You're always told that it's cool to push your limits a little when it comes to big waves, to paddle out and give it a go if you're feeling a little nervous and that it is all part of the learning process of being a surfer and of being a human.

It's not all true.

It's sometimes very foolish to paddle out when you're obviously out of your depth, and two elements come into play when it comes to big surf and having a go.

The first is the bravery of youth. Totally cool, the only way to learn is to experience it, so go out and have a go, get your beatings, lick your wounds and reassess. This only works on the young.

The second is that discretion actually is the better part of valour. We waited all day for Sunset Beach to pick up. I didn't want it to pick up, and I wanted the afternoon to fly into the night so that I could grab a beer and chill on the deck at the house overlooking Phantoms and Velzyland.

Late in the afternoon, real sets were coming through at Sunset, and the entire household headed out, including me on a borrowed 7'6 blade that did not feel comfortable under my arm.

The West Peak. All my life I have head about and read about the west peak at Sunset. I grew up in fear of this loathsome, lumbering miscreant lump of water that would materialize in the channel, hit a chunk of coral, and do a sharp left turn and bore down on hapless surfers, mowing down anyone in its way. I grew to dread the west peak, and whenever I got caught inside by any wide set at any surfing location in the world, I would consider it a 'west peak' moment.

The first wave of the set looked like the wave I had been waiting for all my life. Ten-foot solid, with a wall stretching all the way to Waimea. I was in the perfect spot, it even seemed like there was a chip-shot forming as I paddled. This was going to be a cinch. There's nothing like a ten-foot wall with an easy take off….

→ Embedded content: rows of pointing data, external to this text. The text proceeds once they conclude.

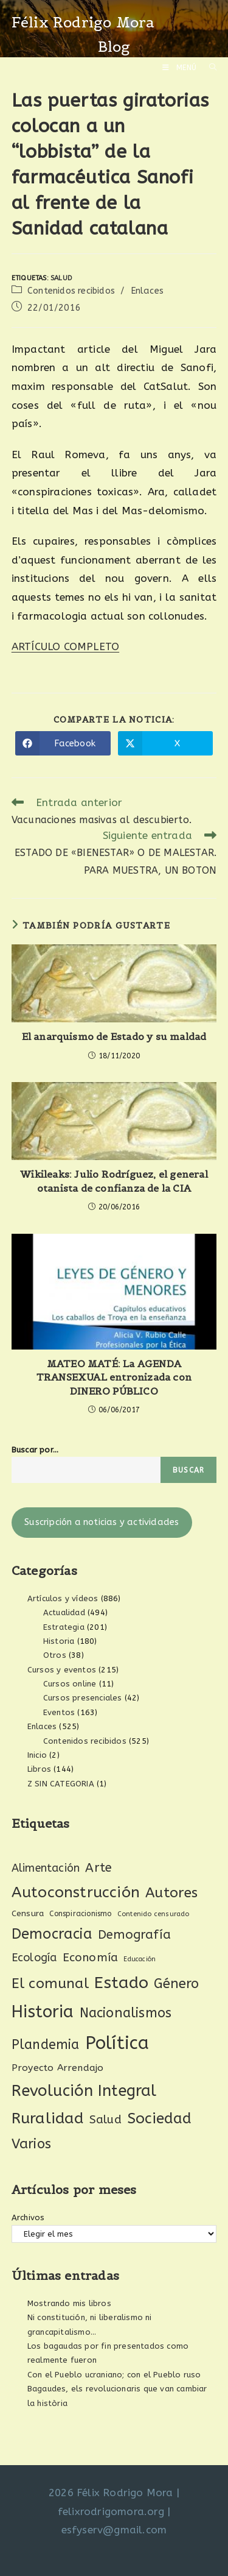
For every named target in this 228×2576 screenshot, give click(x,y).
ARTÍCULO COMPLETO (65, 646)
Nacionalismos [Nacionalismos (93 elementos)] (126, 2013)
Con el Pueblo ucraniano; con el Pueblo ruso (114, 2374)
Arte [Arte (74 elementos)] (98, 1867)
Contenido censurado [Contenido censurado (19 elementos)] (153, 1914)
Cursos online (70, 1683)
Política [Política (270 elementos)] (117, 2043)
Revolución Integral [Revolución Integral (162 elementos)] (84, 2090)
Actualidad (64, 1612)
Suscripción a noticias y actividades (101, 1522)
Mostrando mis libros (69, 2303)
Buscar (188, 1470)
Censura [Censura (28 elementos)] (28, 1914)
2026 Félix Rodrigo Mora (111, 2492)
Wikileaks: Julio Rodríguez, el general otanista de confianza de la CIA (114, 1181)
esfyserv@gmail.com (114, 2530)
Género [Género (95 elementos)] (176, 1984)
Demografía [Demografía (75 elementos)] (134, 1934)
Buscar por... (35, 1449)
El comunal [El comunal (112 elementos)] (50, 1983)
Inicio (37, 1755)
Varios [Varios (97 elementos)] (31, 2144)
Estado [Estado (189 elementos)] (121, 1982)
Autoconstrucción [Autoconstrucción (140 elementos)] (76, 1892)
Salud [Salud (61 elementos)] (105, 2119)
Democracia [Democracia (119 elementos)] (52, 1933)
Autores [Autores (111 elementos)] (171, 1892)
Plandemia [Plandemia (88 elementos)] (46, 2045)
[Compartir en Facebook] (63, 743)
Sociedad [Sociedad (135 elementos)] (159, 2118)
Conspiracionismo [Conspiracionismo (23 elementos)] (80, 1913)
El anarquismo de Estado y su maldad (114, 1036)
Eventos (59, 1712)
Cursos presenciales (82, 1697)
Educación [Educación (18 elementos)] (139, 1959)
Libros (39, 1769)
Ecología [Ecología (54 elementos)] (34, 1957)
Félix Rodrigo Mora (83, 22)
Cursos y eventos (61, 1669)
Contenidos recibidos (71, 291)
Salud (61, 278)
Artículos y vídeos (62, 1598)
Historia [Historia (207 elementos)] (43, 2012)
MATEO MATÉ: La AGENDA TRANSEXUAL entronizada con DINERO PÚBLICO (114, 1377)
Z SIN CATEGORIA (60, 1783)
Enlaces (147, 291)
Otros (54, 1655)
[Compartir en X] (165, 743)
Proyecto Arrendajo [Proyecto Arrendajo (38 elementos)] (58, 2067)
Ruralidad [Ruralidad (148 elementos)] (48, 2118)
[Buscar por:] (208, 67)
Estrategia (64, 1627)
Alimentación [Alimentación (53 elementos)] (46, 1868)
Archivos (28, 2217)
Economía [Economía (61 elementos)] (91, 1957)
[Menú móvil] (180, 67)
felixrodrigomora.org (111, 2511)
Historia (59, 1641)
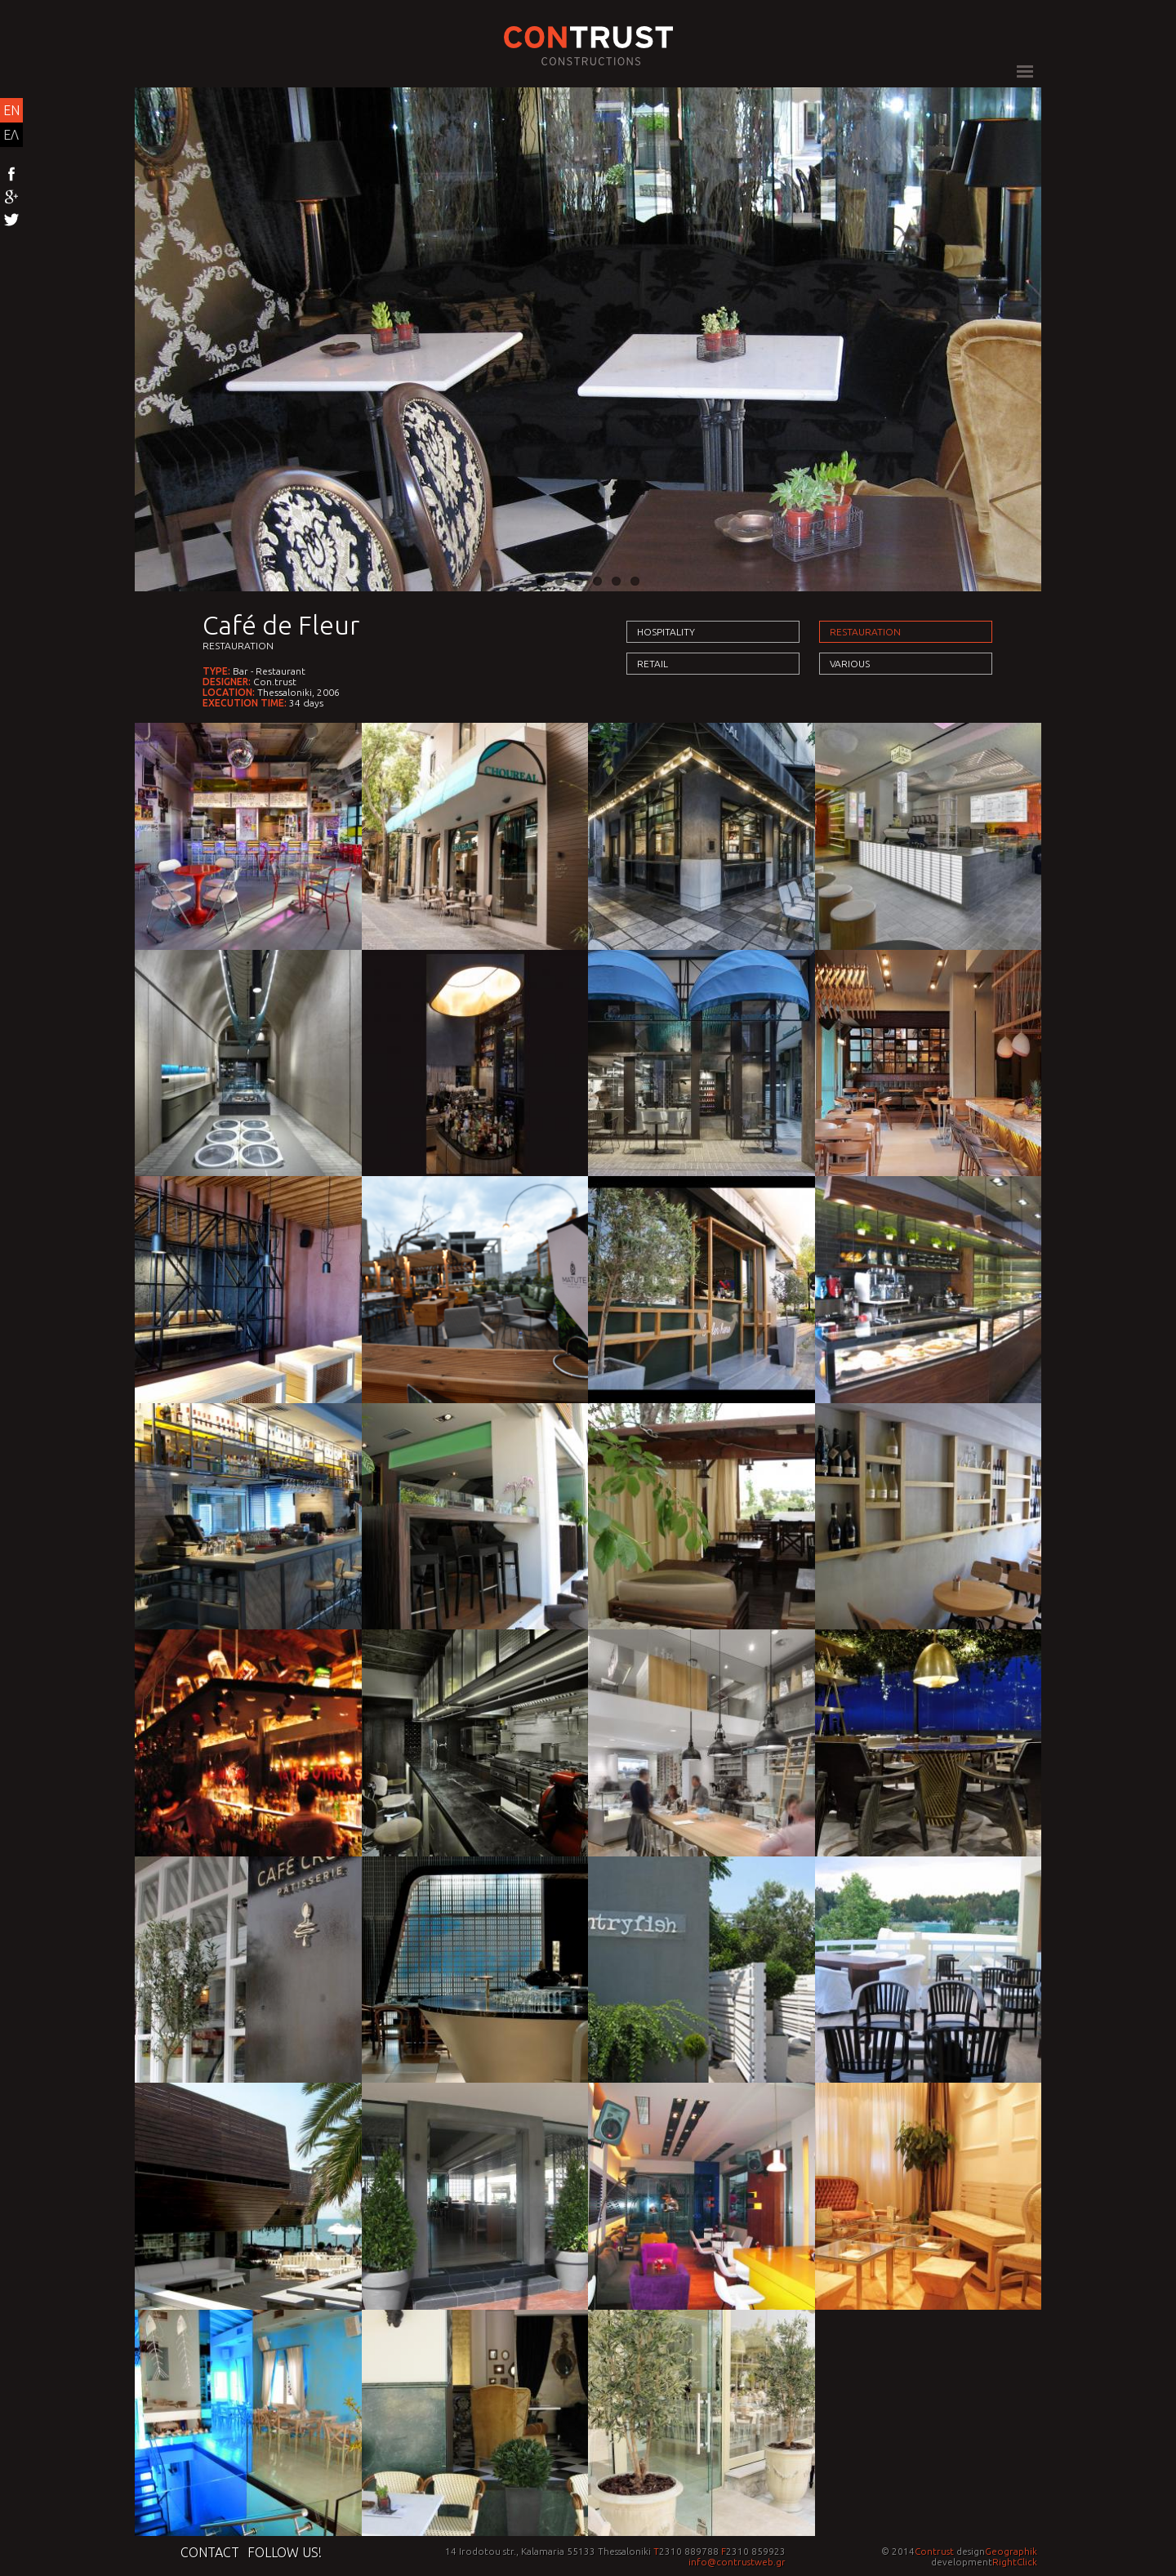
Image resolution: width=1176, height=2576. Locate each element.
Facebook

I missed it. The wall of water passed underneath me. The opportunity for the wave of the day, of my year, possibly of my life was gone. I turned around and saw that the next two waves were quite a bit bigger than anything I had faced so far in my life, and they were going to break in front of me.

With the perfect vision of hindsight, I could have dealt with the situation way better. I could have paddled further into the channel to try and get away from them, or I could have paddled in as hard as I could to get away from the imminent explosion of them breaking. Instead, I paddled straight out.

I scraped over the first one and fixed my eyes on the next wave. It was that very instant, as I put eyes on it, and as I understood that I was not going to make it, my brain did that little wobble.

I had a split second to decide. Stand up on my board and dive off to try and get as deep as possible, or quietly take the biggest breath; hold my nose and slip underwater. Either way, I was about to enter a world of unhappiness.

I probably could have made it under the wave. I perhaps could have slipped under the breaking lip. My timing was totally wrong. Waves move fast in Hawaii, and they seem to carry more weight.

I could have died out there that day. My borrowed board disappeared in the most violent thrashing I had ever experienced the instant the lip hit the spot where I had slipped under the water, and I was sent deep and tumbling.

These days I think things through a bit more, and when I feel like it when I'm not feeling the surf for whatever reason, I just go the beer option on the deck.

A picture perfect day at Sunset Beach, Hawaii.